Shackleton on Annapurna…

It’s a stinking hot late summer day and I’m thrashing uphill through chin-high vegetation in a steep and seemingly endless avalanche chute on the Montana-Idaho border, telling myself “This is good practice for the Appalachian Trail” even though I know the conditions aren’t even close.  But it keeps me going.

It’s a pep talk thing.  Having to hike as part of my work, I have lots of days of saying to myself “Wow, I can’t believe I get paid to do this,” but also plenty days where I grumble “They don’t pay me enough to be stumbling through swarms of biting flies in this grizzly-ridden, God-forsaken, crumbling talus.”  That’s where the pep talk comes in, when I get tired of my own complaints, and just need to slap my own whining mouth.
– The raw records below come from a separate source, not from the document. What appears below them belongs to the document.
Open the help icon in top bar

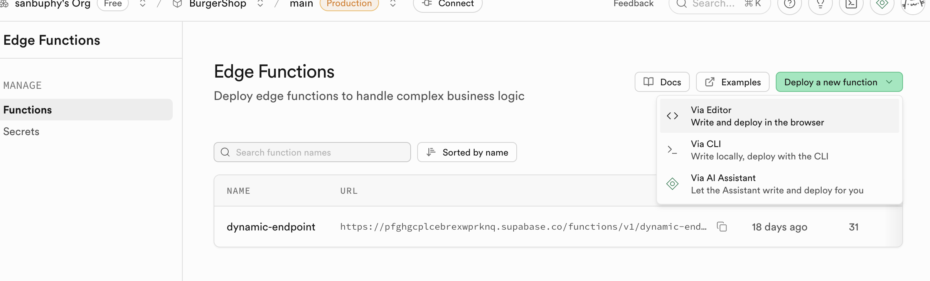(x=789, y=4)
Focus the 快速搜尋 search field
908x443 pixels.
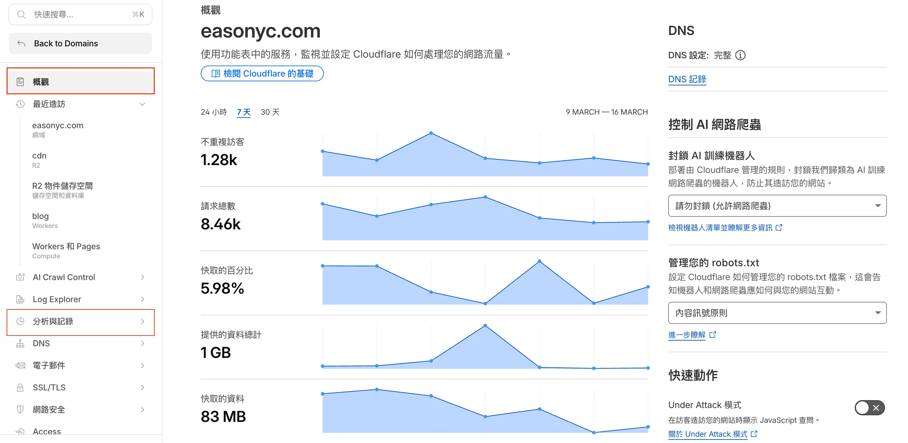click(80, 14)
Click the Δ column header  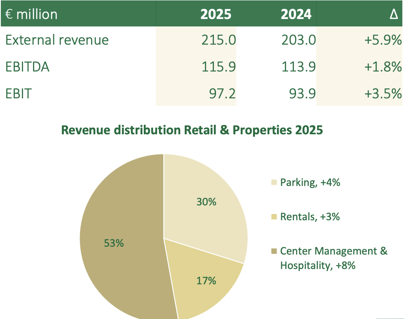click(393, 14)
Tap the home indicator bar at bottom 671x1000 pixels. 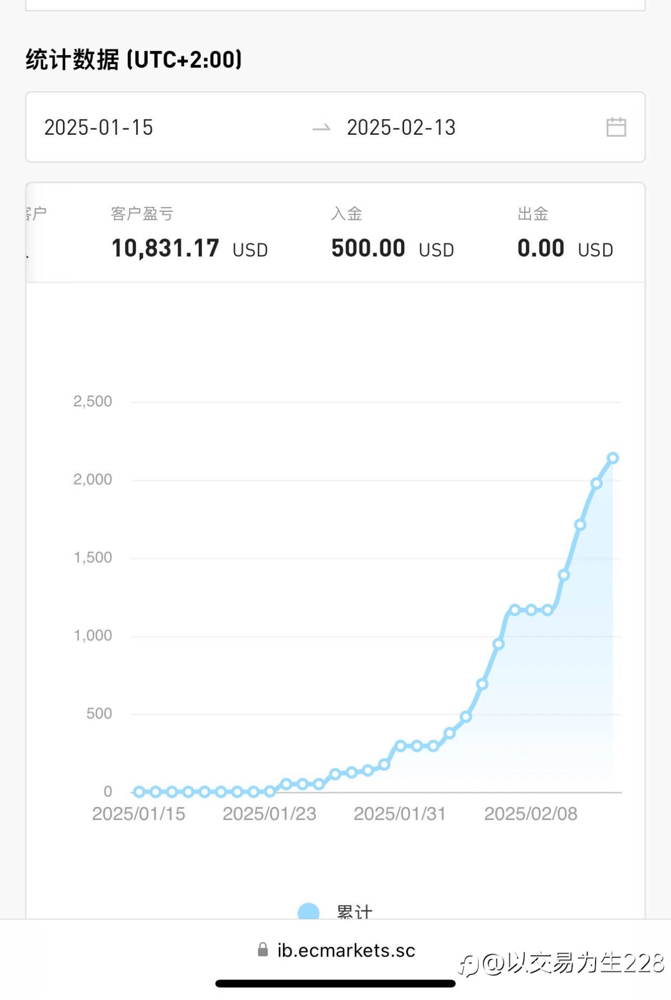336,984
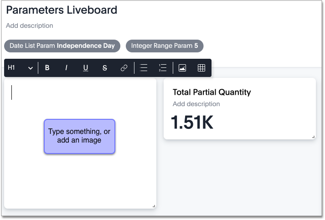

Enter Ernest Shackleton. In 1915, his ship, the Endurance, got frozen in the ice off Antarctica. That began a 16-month survival epic that culminated with Shackleton and a skeleton crew navigating an open boat through the icy waters of the South Atlantic to South Georgia Island, where he and two of his remaining crew attached screws to their boots, and with a 50-foot rope and a carpenter’s adze, made a winter crossing of the island’s mountains to reach a whaling station on the other side. It was a feat so difficult that it wasn’t duplicated until a fully-equipped mountaineering team made the trip in 1955.  So sometimes, when I start fussing about a trail being too steep, or the day too cold, or my feet too sore, or not having had enough food, I mutter to myself “Remember Shackleton.”

But as much as he provides me with company in my misery, Shackleton’s story gives me more of a push than a pull. The pull comes when I’m looking forward to something, and getting ready to tackle it.  A few years ago, I followed a long-time dream to trek the Annapurna Circuit in Nepal, whose high point is the 17,700 foot Thorang La pass.  For a good year before that trip, there was no slope steep enough to merit a whine; all I had to do was whisper to myself, “Annapurna.”  This year, it’s the prospect of the AT, not as epic in height, but as difficult in its own way.   It’s kind of a play on an exasperated parent who finally thunders “Stop your crying or I’ll give you something to really cry about!”  except that it lightens my step and keeps me going, feeling like this will somehow make it easier to do that, even though it’s months out, and I a different part of the world.

I’ll load my Kindle with a copy of Endurance, the story of Shackleton’s voyage, to bring with me on the AT next year.  But maybe I should start planning a 2018 PCT or CDT hike while I’m at it, so I can have both the push and the pull things going.

What do other people do to keep themselves going when the going gets tough?  I’d like to hear your tips.